Duncan Kennedy, among others, has argued that law schools train students to enter into a status quo hierarchy, with professionals on top and everyone else below. The case method and other systems are designed to enforce this status quo. A law graduate in an unjust regime would come to justify that regime’s laws simply by applying the case method. Imagine a law censoring political speech. The legal principle is that such speech should be punished. A law student gets a factual scenario of a political dissident. What do they write in response? The dissident should get punished. In some cases, students are allowed to go beyond the cases to discuss policy or statute. But even in this scenario, the policy and statute relied upon are those of the government, who in themselves could be corrupt, unjust or autocratic.

So what is a better way forward?

One argument is that law schools should abandon the case method altogether. Margaret Thornton argues that law schools should adopt a more holistic approach to legal education. This includes the re-absorption of the humanities back into the classroom, the teaching of critical thinking and essay writing. Students should be able to question what the law ought to be, rather than simply applying the law that already exists. A critical pedagogy would have students analysing cases, statutes and political decisions – not to find justifications, but to find holes, flaws and gaps in reasoning. A critical student ought to be able to propose law reform and to go on to promote a sense of justice and moral accountability in the community at large.

Law students are some of the only people in society trained and versed in law. Equipping them with a critical mindset would allow graduate lawyers to hold governments accountable for unjust laws. A liberal democratic society requires this kind of accountability in order for the public to maintain faith with the legal system as a whole.

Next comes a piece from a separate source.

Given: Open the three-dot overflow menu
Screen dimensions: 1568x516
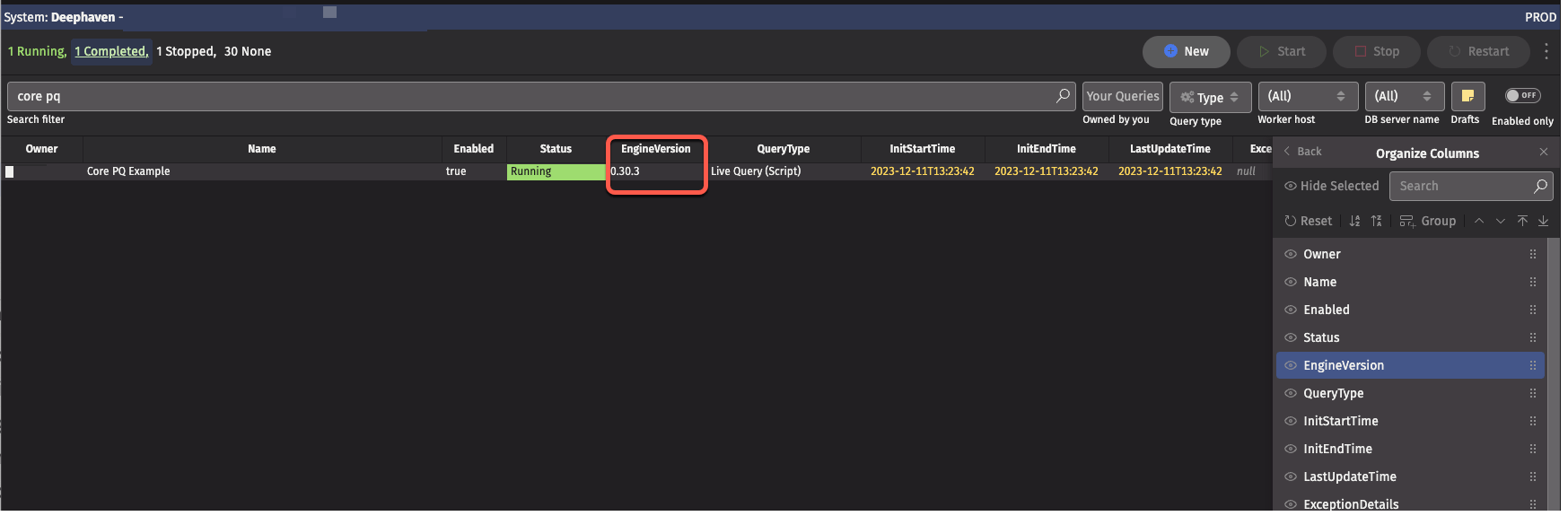Looking at the screenshot, I should pyautogui.click(x=1546, y=51).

It is difficult to understand why Langdell and Kelsen were so hell-bent on abolishing the humanities from law school classrooms. But it is easy to see now, with retrospect, why that was a terrible idea. Students require knowledge of how the law connects with politics, economics, sociology and other disciplines in order to truly understand the law itself. Without knowledge of these connections, they will never understand where the law comes from, how it works and whom it affects.

It is unfortunate that the entirety of modern legal education was built upon a logical fallacy, but there is an opportunity today to go in a new direction, towards new teaching methods and new assessment types. If we embrace this opportunity, there’s no telling what kind of lawyers we can produce.